En ce qui concerne la légalité de la décision portant interdiction de retour sur le territoire français :

18. En premier lieu, il résulte de ce qui a été dit précédemment que le moyen tiré, par voie d’exception, de l’illégalité de la décision portant obligation de quitter le territoire français, doit être écarté.

19. En deuxième lieu, eu égard aux éléments relatifs à la situation personnelle et familiale exposés au point 8 et alors même que le requérant n’a pas fait l’objet d’une précédente mesure d’éloignement et que sa présence sur le territoire français ne représente pas une menace pour l’ordre public, l’ensemble des circonstances propres à sa situation est de nature à justifier légalement dans son principe et sa durée la décision d’interdiction de retour sur le territoire français d’une durée de deux ans, qui n’est pas en l’espèce disproportionnée. Dès lors, le moyen tiré de l’erreur d’appréciation qui aurait été commise dans l’application des dispositions des articles L. 612-6 et L. 612-10 du code de l'entrée et du séjour des étrangers et du droit d'asile, ainsi que le moyen tiré de la méconnaissance des stipulations de l’article 8 de la convention européenne de sauvegarde des droits de l’homme, doivent être écartés.

20. Il résulte de tout ce qui précède que M. B... n’est pas fondé à demander l’annulation de l’arrêté de la préfète du Rhône du 10 février 2025.

Sur les conclusions à fin d’injonction :

21. Le présent jugement, qui rejette les conclusions à fin d’annulation de l’arrêté attaqué, n’implique aucune mesure d’exécution.

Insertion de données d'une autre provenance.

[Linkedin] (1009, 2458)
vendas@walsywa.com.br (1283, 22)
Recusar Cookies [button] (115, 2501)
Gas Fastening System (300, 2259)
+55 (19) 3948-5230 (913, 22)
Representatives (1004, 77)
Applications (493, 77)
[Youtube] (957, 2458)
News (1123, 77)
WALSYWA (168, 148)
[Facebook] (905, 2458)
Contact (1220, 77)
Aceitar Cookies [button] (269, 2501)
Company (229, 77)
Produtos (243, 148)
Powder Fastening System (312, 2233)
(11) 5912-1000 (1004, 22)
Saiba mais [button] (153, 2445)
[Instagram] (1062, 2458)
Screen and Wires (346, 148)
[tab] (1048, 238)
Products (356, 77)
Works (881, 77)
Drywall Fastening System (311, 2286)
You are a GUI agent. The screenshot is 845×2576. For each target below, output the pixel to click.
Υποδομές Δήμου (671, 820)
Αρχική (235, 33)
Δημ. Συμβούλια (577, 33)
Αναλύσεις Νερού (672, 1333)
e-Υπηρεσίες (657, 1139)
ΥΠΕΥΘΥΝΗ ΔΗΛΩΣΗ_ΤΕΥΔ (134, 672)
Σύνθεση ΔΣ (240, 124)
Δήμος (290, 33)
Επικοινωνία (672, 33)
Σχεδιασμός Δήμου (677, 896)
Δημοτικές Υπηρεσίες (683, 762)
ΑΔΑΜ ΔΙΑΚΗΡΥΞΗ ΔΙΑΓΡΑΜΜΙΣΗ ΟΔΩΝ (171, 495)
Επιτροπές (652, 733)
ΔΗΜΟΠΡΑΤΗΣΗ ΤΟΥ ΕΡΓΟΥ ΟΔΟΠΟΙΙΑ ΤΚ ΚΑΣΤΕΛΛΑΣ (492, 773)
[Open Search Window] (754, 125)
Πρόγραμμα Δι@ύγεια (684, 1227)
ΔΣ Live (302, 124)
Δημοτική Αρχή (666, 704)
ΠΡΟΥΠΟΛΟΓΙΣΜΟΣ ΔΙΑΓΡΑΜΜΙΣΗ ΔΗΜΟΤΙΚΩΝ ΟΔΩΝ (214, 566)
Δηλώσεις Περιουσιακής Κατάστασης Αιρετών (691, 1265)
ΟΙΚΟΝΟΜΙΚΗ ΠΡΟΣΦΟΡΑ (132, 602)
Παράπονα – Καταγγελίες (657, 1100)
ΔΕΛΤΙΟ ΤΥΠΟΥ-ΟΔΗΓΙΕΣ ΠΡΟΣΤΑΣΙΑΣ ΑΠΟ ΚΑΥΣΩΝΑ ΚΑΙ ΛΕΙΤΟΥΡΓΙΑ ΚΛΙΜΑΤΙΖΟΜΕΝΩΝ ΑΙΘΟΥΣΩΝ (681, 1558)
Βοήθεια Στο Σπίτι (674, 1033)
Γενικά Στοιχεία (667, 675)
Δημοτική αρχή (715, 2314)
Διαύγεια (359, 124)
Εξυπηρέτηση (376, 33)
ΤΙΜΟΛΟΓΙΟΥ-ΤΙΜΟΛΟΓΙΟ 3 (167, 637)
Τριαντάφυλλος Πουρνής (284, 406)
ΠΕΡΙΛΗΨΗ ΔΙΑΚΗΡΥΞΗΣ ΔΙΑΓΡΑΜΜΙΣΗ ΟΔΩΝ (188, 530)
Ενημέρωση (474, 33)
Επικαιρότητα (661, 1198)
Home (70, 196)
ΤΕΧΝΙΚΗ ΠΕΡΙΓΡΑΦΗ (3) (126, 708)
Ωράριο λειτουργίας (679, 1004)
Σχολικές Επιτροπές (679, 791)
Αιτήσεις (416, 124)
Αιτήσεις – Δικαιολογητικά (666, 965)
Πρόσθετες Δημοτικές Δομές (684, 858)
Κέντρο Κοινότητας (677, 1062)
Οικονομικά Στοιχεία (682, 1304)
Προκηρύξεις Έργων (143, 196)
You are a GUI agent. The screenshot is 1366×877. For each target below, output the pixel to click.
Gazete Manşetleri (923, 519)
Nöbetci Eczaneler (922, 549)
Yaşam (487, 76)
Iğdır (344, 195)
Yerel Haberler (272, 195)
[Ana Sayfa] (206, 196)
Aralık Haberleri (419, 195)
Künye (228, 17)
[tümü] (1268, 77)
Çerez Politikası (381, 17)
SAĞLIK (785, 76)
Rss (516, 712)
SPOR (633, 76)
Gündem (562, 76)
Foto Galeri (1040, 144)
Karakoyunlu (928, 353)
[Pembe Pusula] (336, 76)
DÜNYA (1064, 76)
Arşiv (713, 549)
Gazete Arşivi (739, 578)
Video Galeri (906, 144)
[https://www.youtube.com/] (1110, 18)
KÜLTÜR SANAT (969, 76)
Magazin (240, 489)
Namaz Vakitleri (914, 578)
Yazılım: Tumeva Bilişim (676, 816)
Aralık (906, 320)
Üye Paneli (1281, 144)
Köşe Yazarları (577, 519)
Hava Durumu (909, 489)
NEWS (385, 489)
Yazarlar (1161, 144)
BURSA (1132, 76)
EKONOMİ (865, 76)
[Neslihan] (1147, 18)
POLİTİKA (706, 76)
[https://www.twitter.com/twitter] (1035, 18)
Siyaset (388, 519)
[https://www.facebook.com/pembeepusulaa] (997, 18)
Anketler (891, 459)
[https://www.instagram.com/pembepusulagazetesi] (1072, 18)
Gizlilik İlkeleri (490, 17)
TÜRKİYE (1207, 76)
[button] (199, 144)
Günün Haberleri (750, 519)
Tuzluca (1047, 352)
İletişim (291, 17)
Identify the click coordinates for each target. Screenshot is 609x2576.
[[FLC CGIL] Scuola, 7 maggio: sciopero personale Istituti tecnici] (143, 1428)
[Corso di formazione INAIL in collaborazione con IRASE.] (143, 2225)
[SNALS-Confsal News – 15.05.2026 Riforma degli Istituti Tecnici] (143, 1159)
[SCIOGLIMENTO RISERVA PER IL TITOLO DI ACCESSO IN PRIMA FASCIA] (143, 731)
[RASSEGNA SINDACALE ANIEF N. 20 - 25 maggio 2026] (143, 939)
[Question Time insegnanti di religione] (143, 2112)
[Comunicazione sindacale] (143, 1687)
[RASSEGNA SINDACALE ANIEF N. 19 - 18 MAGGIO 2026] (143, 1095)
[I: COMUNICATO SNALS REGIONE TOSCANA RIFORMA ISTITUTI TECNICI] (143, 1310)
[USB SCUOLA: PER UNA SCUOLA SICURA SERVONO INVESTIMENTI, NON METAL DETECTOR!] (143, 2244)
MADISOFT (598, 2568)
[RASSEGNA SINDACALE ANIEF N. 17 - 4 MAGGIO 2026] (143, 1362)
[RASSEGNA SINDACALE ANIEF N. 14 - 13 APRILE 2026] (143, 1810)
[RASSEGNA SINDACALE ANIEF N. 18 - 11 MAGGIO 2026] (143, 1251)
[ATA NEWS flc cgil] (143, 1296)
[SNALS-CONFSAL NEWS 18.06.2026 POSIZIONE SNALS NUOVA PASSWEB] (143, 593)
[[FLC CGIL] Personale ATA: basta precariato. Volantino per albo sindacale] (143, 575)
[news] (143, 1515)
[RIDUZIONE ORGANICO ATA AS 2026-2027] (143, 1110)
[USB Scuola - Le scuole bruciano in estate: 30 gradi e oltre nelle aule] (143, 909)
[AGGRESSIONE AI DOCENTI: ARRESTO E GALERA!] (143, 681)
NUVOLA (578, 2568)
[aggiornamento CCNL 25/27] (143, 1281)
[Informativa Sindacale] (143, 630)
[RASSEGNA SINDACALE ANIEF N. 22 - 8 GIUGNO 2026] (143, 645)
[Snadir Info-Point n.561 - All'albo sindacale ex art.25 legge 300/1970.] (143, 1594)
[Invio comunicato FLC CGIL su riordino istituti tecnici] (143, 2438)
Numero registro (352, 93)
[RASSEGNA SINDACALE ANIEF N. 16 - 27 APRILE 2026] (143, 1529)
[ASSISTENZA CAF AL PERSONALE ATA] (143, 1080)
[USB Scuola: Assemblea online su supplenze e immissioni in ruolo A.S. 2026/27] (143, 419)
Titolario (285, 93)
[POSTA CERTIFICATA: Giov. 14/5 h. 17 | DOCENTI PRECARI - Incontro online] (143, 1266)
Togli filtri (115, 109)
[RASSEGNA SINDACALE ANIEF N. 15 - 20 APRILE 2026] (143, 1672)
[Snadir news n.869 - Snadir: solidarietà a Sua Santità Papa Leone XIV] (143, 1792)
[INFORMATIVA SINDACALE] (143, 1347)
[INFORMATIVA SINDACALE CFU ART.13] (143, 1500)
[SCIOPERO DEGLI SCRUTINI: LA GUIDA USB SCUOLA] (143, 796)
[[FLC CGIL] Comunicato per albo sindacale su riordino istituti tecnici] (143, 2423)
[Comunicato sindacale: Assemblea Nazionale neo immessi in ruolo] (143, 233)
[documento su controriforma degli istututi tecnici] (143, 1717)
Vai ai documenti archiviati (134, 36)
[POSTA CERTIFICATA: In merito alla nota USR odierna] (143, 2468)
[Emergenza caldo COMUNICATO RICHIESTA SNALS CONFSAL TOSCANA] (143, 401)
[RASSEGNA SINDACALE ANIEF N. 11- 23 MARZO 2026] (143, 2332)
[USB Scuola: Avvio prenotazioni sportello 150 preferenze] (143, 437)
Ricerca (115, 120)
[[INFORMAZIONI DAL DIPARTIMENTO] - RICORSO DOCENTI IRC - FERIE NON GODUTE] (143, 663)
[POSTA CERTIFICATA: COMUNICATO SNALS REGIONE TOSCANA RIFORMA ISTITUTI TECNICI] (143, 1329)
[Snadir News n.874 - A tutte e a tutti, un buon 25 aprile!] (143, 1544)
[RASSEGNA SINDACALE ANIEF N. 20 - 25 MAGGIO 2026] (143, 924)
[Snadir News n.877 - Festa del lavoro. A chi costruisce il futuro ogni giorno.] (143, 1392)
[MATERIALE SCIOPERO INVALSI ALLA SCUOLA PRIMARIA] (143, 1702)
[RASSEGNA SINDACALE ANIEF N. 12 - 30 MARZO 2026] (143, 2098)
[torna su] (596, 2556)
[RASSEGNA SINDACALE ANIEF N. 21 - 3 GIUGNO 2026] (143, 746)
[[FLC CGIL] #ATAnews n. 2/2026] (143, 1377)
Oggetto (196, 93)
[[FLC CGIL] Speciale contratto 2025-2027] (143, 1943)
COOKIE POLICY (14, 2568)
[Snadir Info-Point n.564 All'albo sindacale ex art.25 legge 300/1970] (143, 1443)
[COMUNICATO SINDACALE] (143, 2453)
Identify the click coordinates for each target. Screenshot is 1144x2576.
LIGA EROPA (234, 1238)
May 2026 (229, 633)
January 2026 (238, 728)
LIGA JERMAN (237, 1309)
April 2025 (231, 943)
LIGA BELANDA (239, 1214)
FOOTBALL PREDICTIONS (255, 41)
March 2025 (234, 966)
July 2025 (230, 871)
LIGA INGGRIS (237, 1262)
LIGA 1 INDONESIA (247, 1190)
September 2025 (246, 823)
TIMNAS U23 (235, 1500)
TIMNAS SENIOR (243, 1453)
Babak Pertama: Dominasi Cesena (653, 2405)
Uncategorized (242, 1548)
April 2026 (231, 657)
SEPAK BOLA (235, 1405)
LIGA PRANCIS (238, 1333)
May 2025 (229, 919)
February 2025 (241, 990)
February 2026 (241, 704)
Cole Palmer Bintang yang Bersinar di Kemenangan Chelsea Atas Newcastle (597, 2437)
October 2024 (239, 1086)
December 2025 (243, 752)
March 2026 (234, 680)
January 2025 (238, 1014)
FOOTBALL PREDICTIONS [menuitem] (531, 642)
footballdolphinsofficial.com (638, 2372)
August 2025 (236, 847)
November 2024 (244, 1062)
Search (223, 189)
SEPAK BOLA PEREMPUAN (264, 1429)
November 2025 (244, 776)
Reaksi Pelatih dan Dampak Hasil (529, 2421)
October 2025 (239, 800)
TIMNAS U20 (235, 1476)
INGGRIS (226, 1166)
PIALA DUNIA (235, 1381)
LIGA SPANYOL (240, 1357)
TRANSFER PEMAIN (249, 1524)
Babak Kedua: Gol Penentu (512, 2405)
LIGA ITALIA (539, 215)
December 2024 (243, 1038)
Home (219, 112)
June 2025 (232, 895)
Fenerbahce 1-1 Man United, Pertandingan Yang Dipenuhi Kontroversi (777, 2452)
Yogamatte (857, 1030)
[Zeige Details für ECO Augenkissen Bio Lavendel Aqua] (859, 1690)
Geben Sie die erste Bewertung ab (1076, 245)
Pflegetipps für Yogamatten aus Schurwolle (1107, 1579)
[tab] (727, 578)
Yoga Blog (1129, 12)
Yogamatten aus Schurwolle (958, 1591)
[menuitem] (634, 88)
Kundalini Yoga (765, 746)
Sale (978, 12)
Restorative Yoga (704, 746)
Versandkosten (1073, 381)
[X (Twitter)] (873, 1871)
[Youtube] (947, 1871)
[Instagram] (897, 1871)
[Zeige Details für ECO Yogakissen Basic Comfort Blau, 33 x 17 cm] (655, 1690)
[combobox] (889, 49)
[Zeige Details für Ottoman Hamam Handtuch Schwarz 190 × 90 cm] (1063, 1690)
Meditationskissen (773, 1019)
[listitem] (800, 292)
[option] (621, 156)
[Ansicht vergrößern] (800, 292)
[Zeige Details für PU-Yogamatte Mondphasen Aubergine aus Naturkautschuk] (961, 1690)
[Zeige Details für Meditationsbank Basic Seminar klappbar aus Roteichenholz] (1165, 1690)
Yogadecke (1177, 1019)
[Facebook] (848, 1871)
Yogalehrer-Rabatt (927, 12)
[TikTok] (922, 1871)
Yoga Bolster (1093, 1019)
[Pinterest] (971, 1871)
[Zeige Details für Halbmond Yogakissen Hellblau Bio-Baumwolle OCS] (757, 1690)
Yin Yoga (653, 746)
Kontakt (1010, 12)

Par suite, les conclusions à fin d’injonction de délivrance d’un titre de séjour ou de réexamen de la situation de M. B... ne peuvent qu’être rejetées.

Sur les frais liés au litige :

22. Les dispositions de l’article 37 de la loi du 10 juillet 1991 font obstacle à ce que soit mise à la charge de l’Etat, qui n’est pas la partie perdante dans la présente instance, une somme quelconque au titre des frais exposés et non compris dans les dépens.


DECIDE :




Article 1er : La requête de M. B... est rejetée.

Article 2 : Le présent jugement sera notifié à M. A... B..., à la préfète du Rhône et à Me Theilliere.


Délibéré après l’audience du 16 décembre 2025, à laquelle siégeaient :
- M. Clément, président,
- M. Verguet, premier conseiller,
- Mme Viallet, première conseillère.

Rendu public par mise à disposition au greffe le 13 janvier 2026.

Le rapporteur,




H. VerguetLe président,




M. Clément
La greffière,




C. Amouny



La République mande et ordonne à la préfète du Rhône en ce qui la concerne ou à tous commissaires de justice à ce requis en ce qui concerne les voies de droit commun contre les parties privées, de pourvoir à l'exécution de la présente décision.